= PROMPT =
Repeat only the lines from the one that contains "You are a GUI" through the final line of the listing below, exactly, please, without pictures.

= PROVIDED DATA =
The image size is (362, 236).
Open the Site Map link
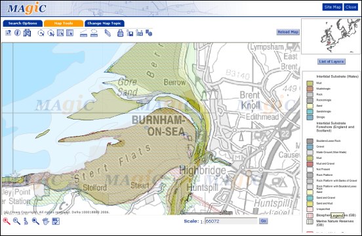(332, 7)
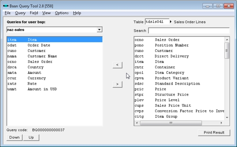
Task: Click the field list scroll-up arrow
Action: [x=227, y=40]
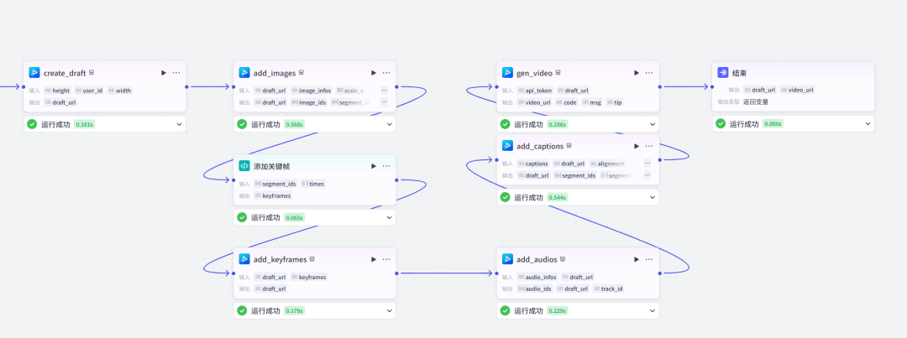
Task: Click the info icon beside add_keyframes title
Action: tap(313, 259)
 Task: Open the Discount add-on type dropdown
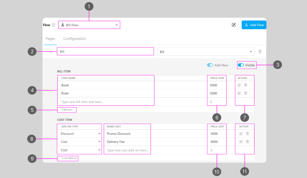point(79,134)
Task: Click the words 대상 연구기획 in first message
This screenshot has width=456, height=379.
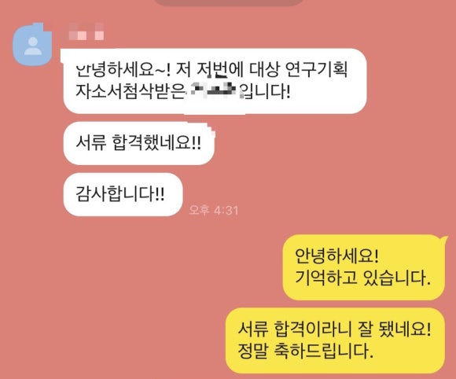Action: click(298, 70)
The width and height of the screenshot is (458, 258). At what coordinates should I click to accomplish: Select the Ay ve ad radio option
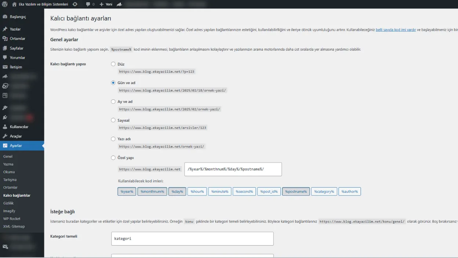point(113,101)
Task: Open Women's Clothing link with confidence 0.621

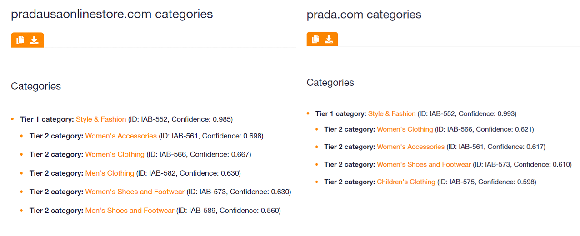Action: coord(405,129)
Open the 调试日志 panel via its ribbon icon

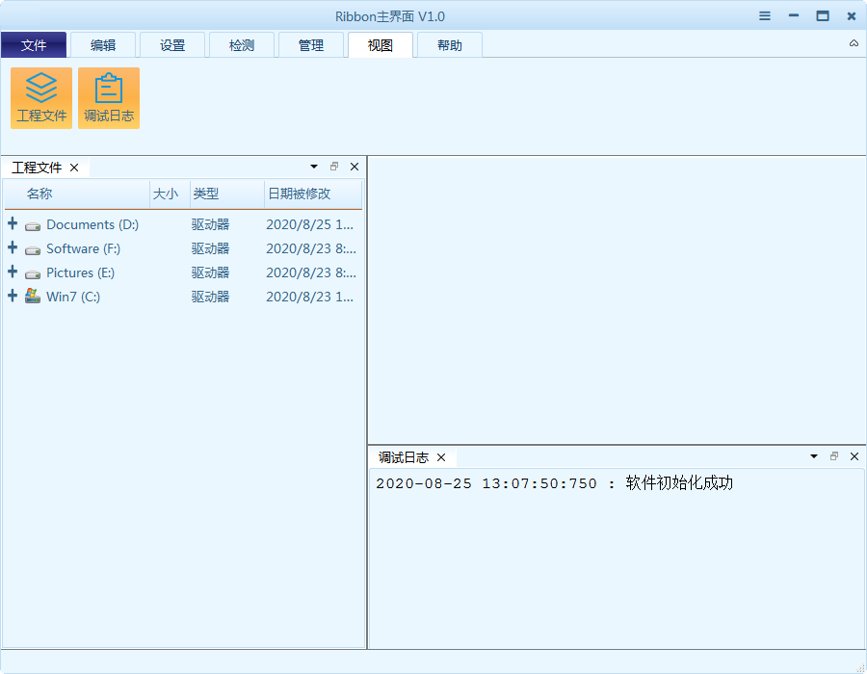[x=109, y=97]
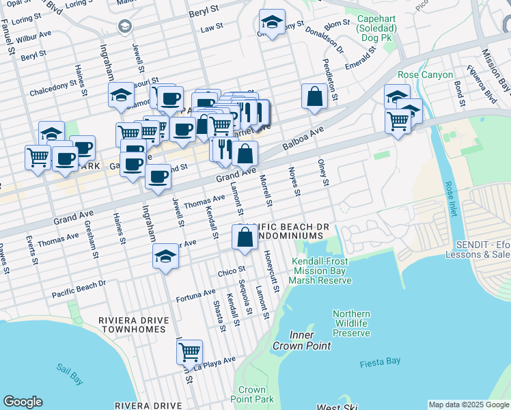This screenshot has width=511, height=410.
Task: Open the school marker south of Ingraham St
Action: point(165,256)
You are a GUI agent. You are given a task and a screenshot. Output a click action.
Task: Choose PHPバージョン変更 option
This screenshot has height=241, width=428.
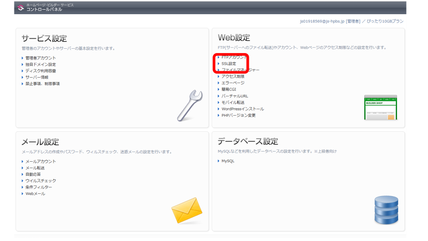tap(238, 115)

= THE ANSWER =
You are a GUI agent. You are given a task and a screenshot. Output a click action.
Task: Choose PHPバージョン変更 option
This screenshot has height=241, width=428.
tap(238, 115)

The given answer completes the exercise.